The title of Bathsheba Doran’s urgent new play is ironic. The action does unfold in the living room of a house in the bush of Botswana, an hour from "the city" but only a short walk from an impoverished village where AIDS leaves corpses strewing the streets. But Living Room in Africa actually refers to all the "living room" that’s being made available in a scenic Third World spot where the living who used to occupy it are dead or dying. What we can, or should, do about that is a question asked by this compelling if not entirely convincing work by the 30-year-old Oxbridge-educated British dramatist who’s now a playwriting fellow at Juilliard.

Living Room in Africa was developed last summer at the Eugene O’Neill Playwrights Conference and is headed for a New York production. Meanwhile, Daniel Goldstein, who helmed the Huntington Theatre Company’s smart Falsettos as well as the O’Neill workshop of Living Room, is directing a potent production of the play at Gloucester Stage Company (through August 28), whose artistic director, Israel Horovitz, found his socks knocked off by it.

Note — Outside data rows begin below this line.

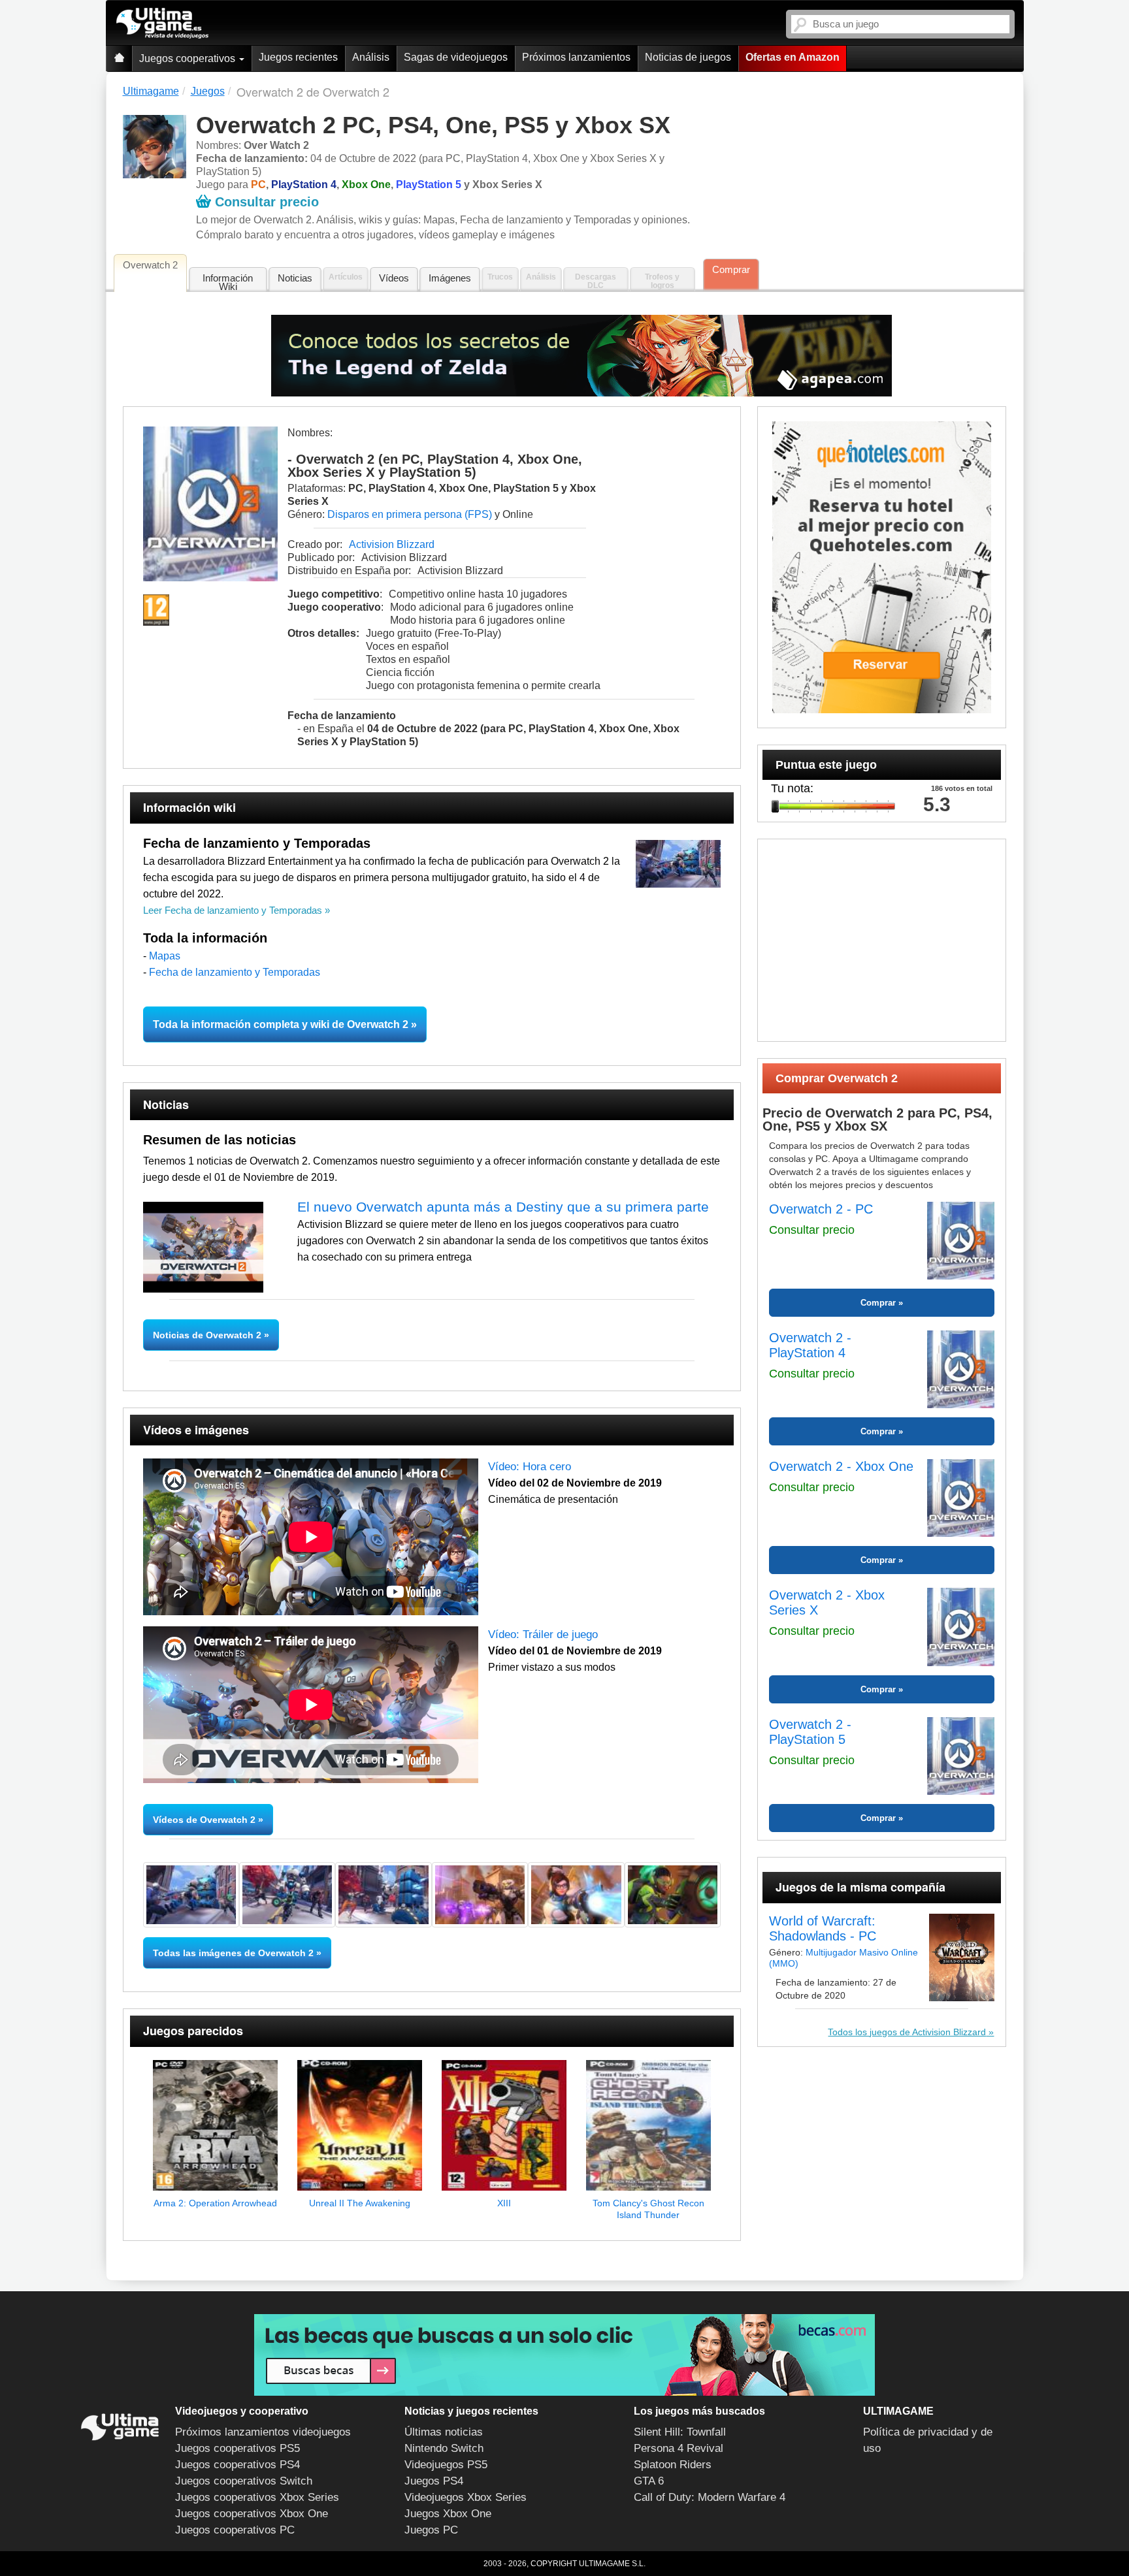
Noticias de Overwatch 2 (208, 1335)
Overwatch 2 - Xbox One (841, 1466)
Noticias (295, 277)
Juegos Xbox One (447, 2513)
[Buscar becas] (564, 2355)
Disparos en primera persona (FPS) (409, 514)
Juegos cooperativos (188, 58)
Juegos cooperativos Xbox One (251, 2513)
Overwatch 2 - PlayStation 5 (810, 1732)
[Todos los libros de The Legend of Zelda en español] (582, 355)
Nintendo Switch (443, 2448)
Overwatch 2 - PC (821, 1209)
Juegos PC (431, 2530)
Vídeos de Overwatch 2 (204, 1819)
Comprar (731, 269)
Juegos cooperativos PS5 (237, 2448)
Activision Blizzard (391, 544)
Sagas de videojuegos (456, 57)
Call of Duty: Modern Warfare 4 (709, 2497)
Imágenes (450, 277)
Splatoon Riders (673, 2464)
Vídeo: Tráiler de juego (543, 1634)
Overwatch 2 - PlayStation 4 (810, 1345)
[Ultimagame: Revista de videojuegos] (118, 58)
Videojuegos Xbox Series (465, 2497)
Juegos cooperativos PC (235, 2530)
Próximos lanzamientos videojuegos (263, 2432)
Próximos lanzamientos (576, 57)
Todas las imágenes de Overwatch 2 (233, 1953)
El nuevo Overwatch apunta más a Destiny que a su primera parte (503, 1206)
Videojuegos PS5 (445, 2464)
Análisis (370, 57)
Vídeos (394, 277)
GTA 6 (649, 2481)
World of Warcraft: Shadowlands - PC (822, 1928)
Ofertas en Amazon (792, 57)
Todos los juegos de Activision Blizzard (907, 2032)
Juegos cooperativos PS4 (237, 2464)
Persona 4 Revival (678, 2448)
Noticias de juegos (688, 57)
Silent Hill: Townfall (680, 2432)
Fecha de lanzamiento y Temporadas (234, 972)
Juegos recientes (298, 57)
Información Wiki (228, 282)
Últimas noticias (443, 2432)
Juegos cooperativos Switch (243, 2481)
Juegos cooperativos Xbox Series (257, 2497)
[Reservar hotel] (881, 567)
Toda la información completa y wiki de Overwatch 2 (280, 1024)
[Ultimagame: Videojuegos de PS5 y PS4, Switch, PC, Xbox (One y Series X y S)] (162, 23)
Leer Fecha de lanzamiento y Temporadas (234, 910)
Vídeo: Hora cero (529, 1466)
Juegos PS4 (433, 2481)
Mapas (164, 955)
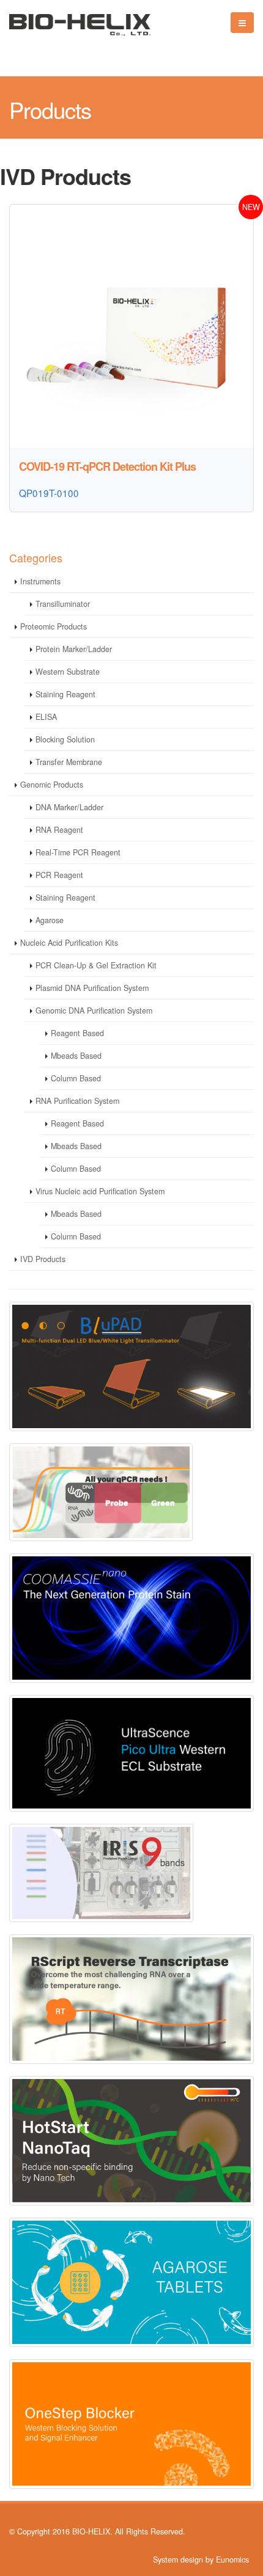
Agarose (49, 920)
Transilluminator (62, 603)
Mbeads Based (76, 1055)
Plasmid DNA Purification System (92, 987)
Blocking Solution (65, 739)
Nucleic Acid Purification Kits (69, 942)
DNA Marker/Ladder (69, 807)
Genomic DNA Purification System (93, 1010)
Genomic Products (51, 784)
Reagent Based (77, 1033)
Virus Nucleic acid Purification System (100, 1191)
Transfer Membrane (68, 761)
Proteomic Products (53, 626)
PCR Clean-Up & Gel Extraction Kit (96, 965)
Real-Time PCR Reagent (77, 852)
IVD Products (42, 1259)
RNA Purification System (77, 1100)
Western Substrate (67, 671)
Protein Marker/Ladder (73, 649)
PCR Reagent (59, 874)
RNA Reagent (59, 829)
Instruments (40, 581)
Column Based (76, 1078)
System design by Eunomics (201, 2559)
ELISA (46, 716)
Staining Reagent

Horovitz’s footwear was not wrong: Doran’s characters are complicated and compromised; their interaction is passionate, their dialogue believable. What’s less credible is the play’s premise. Art dealer Edward and his companion, unstable published Brit poet Marie, have recently arrived in Botswana, and they’re renting a large house outside the town where Edward is building an art gallery financed by Western money. The couple seem taken aback, if not entirely surprised, by the AIDS situation. And would "investors" really throw money at an African art gallery whose point seems to be that an impoverished people in the midst of a horrifying health crisis will be able to wander in free of charge "and look at a Rothko"?

Doran uses reaction to the AIDS devastation to drive a wedge between Edward, who when he fully understands the situation wants to flee dropping cash in his wake, and Marie, who feels compelled to stay and "bear witness." But there are no clear-cut good and bad guys here. There is Marie’s visiting brother, Mark, who’s so offended by African contractor Anthony’s attitude toward women and his belief in AIDS as God’s scourge that he flounces off into the African night, where he may be eaten by something more formidable than Western guilt. There’s Anthony himself, an energetic African man who wants to ditch his "sick" wife and baby for an opportunity in America and has Edward pressed up against the wall to facilitate it. And there’s Nsugo, the African domestic whose carriage is elegant but whose kids are dropping dead. Marie, unable to shoulder the entire pandemic, befriends Nsugo and takes the family in. Most insensitive, yet not a villain, is amiable Michael Lee, the American banker whose house Edward and Marie are renting; he shows up to inform the exiting Edward, "You’re not the bank, you don’t owe the world."

At GSC, the play unfolds in a beam-and-stucco living room, one decorated with and then defoliated of modern art, by ace set designer Jenna McFarland. The scene changes are moodily papered by sound designer Matt Griffin with classical music, mostly strings.

The performances, though sporadically accent-challenged, crackle. Particularly fine is Polly Lee as Marie, convincingly British and moving from pert mania to a sadness that borders on catatonia. Nathaniel McIntyre battles some holes in the character of the naive art dealer who builds a swimming pool to provide the villagers "hope" and then decides he should take his efforts elsewhere, but he does home in on Edward’s solicitous care of Marie. He even manages his Judge Brack moment at the end.

The excellent Billy Eugene Jones bristles with on-the-make energy as Anthony, who in the face of such despair makes ignorance and opportunism feel forgivable. Jackie Davis brings a dancer’s hauteur to the reserved Nsugo. And Sean McGuirk supplies Michael Lee with sufficient bonhomie to perform minor plastic surgery on the Ugly American.